Keine Angst vor der Narkose
Sein Leben in die Hände eines anderen Menschen zu geben und keine Kontrolle mehr zu haben, ist für viele eine schreckliche Vorstellung. Steht eine Operation bevor, sind Betroffene jedoch häufig auf eine Narkose angewiesen, um erfolgreich behandelt werden zu können. „Oft haben Patienten mehr Angst vor der Narkose als vor der Operation – auch wenn es sich um einen sehr schweren Eingriff handelt“, berichtet Prof. Armin Sablotzki, Anästhesist und Chefarzt am Klinikum St. Georg. Die Furcht, aus der Narkose nicht mehr aufzuwachen, ist in den meisten Fällen jedoch unbegründet. „Statistisch gesehen sterben heute nur noch 0,4 von 100.000 Patienten“, sagt Prof. Sablotzki. Dank moderner Überwachungsinstrumente, verbesserter Medikamente und der intensiven Schulung von Narkoseärzten ist das Risiko schwerer Komplikationen sehr gering. Dauer und Tiefe der Betäubung werden individuell an den Patienten und an den OP-Verlauf angepasst.
Wichtige Informationen vorab besprechen
Unerlässlich für eine sichere Anästhesie ist das persönliche Vorgespräch, in dem der Gesundheitszustand mit dem Arzt abgeklärt wird. Der Betroffene sollte genau mitteilen, welche Medikamente er einnimmt. Das betrifft auch Präparate aus der Pflanzenmedizin. So können zum Beispiel die Extrakte von Ginkgo, Johanniskraut, Baldrian, Rotem Sonnenhut, Knoblauch oder Ginseng die Narkosedauer beeinflussen. Auch Genussgifte wie Nikotin oder Alkohol beeinträchtigen die Wirkung eines Narkosemittels.
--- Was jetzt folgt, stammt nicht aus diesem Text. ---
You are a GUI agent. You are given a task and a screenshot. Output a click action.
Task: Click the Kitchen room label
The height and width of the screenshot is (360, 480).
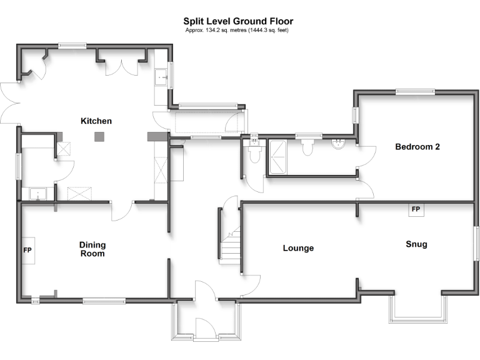click(96, 121)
„Unsere Aufgabe ist es darüber hinaus, Risikopatienten zu erkennen. Dazu zählen Menschen mit schweren Herz- oder Lungenkrankheiten, Stoffwechselerkrankungen oder Nieren- und Leberfunktionsstörungen“, ergänzt Prof. Sablotzki. Je nach Größe, Gewicht und Verträglichkeit wird die Medikation von den Anästhesisten individuell abgestimmt.
Risikopatienten werden im Klinikum St. Georg zusätzlich durch Neuromonitoring überwacht. Spezielle EEG-Monitore helfen, die Narkosetiefe zu beurteilen. Elektroden an der Stirn des Betroffenen messen die spontane hirnelektrische Aktivität. Ein Computer errechnet aus den Daten einen Index, der zwischen Null (tiefe Narkose) und 100 (Wachzustand) liegt. Die Ärzte können so Komplikationen frühzeitig erkennen und entsprechende Gegenmaßnahmen einleiten. Das St. Georg ist auch Ausbildungsklinik für diese Technik.
Plötzliches Erwachen während der Narkose
Doch nicht nur die Angst nicht mehr aufzuwachen, sondern auch das genaue Gegenteil, nämlich während der Operation wach zu werden, beunruhigt Patienten. Im Fachjargon wird dieser Zustand „Awareness“ genannt und kommt statistisch gesehen etwa bei ein bis zwei von 1.000 Eingriffen vor. Das heißt jedoch nicht zwangsläufig, dass diese Betroffenen während des Eingriffs erwachen und Schmerzen spüren, sich aber nicht äußern können. Die Statistik erfasst auch diejenigen, die nur akustische Reize wahrgenommen oder keine bewusste Erinnerung an ihren Wachzustand haben. „Wichtig ist, jeden Verdacht ernst zu nehmen. Denn das Risiko auch bei der nächsten OP aufzuwachen, ist nicht zu unterschätzen“, betont Dr. Michael Malcharek, Oberarzt des Fachbereiches Neuroanästhesie und interoperatives Neuromonitoring am St. Georg. Insbesondere bei Notfall- oder Herzoperationen, Kaiserschnitten und bei Patienten, die hochdosierte Schmerzmittel nehmen, besteht ein erhöhtes Risiko, während der Narkose wach zu werden. Auch in diesen Fällen werden mittels Neuromonitoring die Hirnströme überwacht. Die Anästhesisten sind so in der Lage, den Grad des Bewusstseins einzuschätzen und die Narkose besser zu steuern.
Darüber hinaus können Patienten selbst entscheidend zum Gelingen einer Operation beitragen. „Sie sollten versuchen, ihre Ängste zu benennen und dem Arzt möglichst viele Informationen zu Lebensgewohnheiten und Begleiterkrankungen geben. Zudem sollten sie sich Ruhe vor einer Operation gönnen“, empfiehlt Prof. Sablotzki.